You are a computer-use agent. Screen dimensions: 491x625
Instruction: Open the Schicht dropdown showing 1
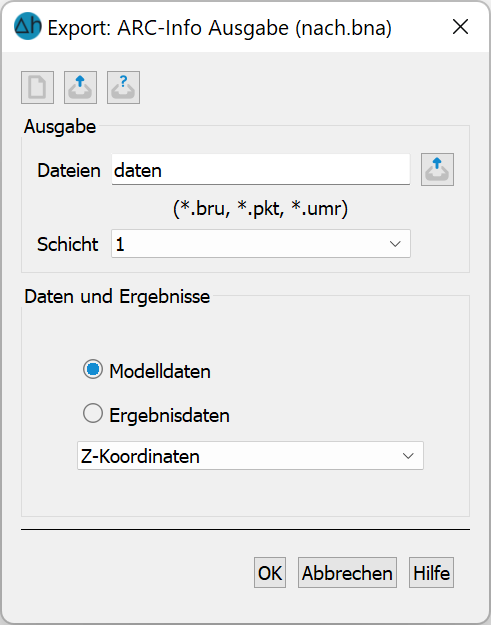[x=261, y=244]
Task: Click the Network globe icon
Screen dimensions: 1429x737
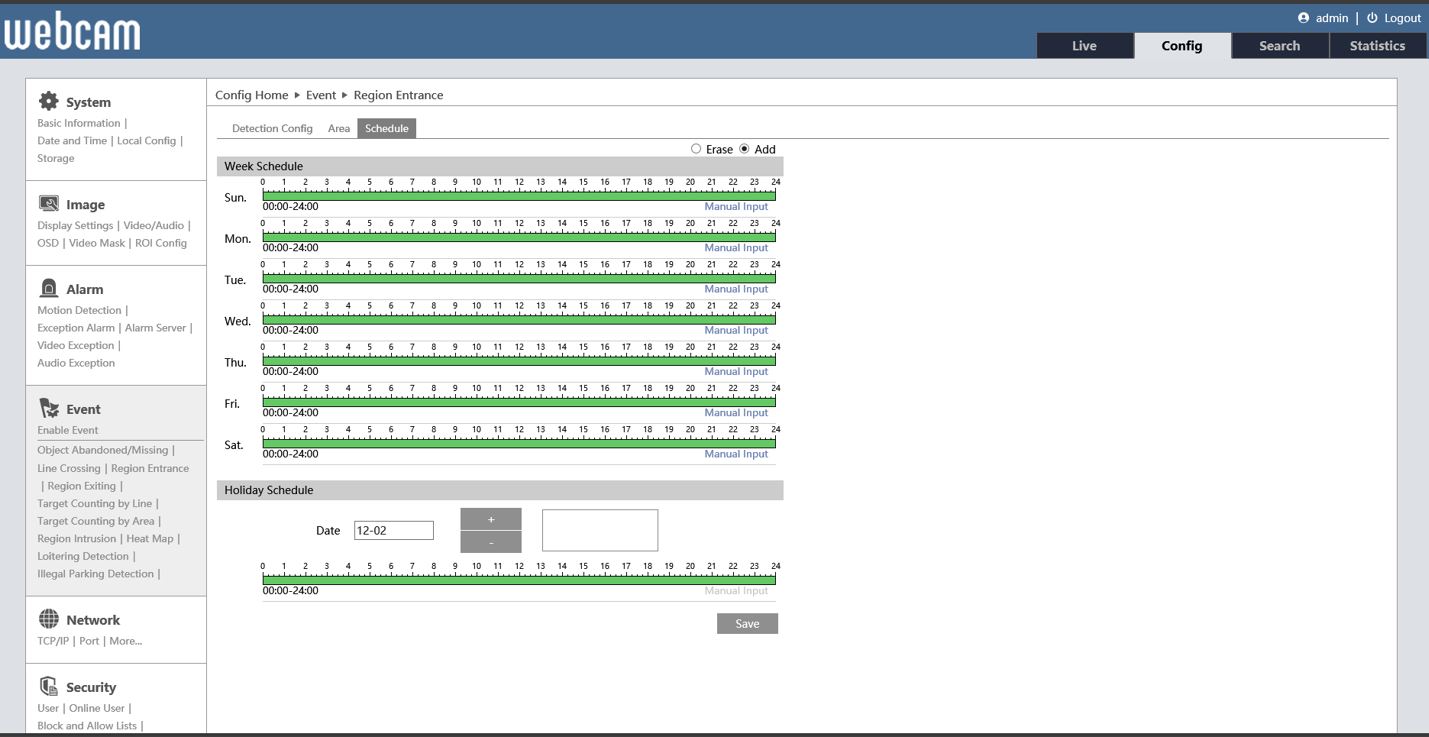Action: pos(48,619)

» **Work to be completed**
Output each record verbatim, but skip anything that is a picture.

» **Result for this task**
You are a computer-use agent. Screen dimensions: 491x625
Instruction: Open the Schicht dropdown showing 1
[x=261, y=244]
Task: Click the Network globe icon
Screen dimensions: 1429x737
Action: pos(48,619)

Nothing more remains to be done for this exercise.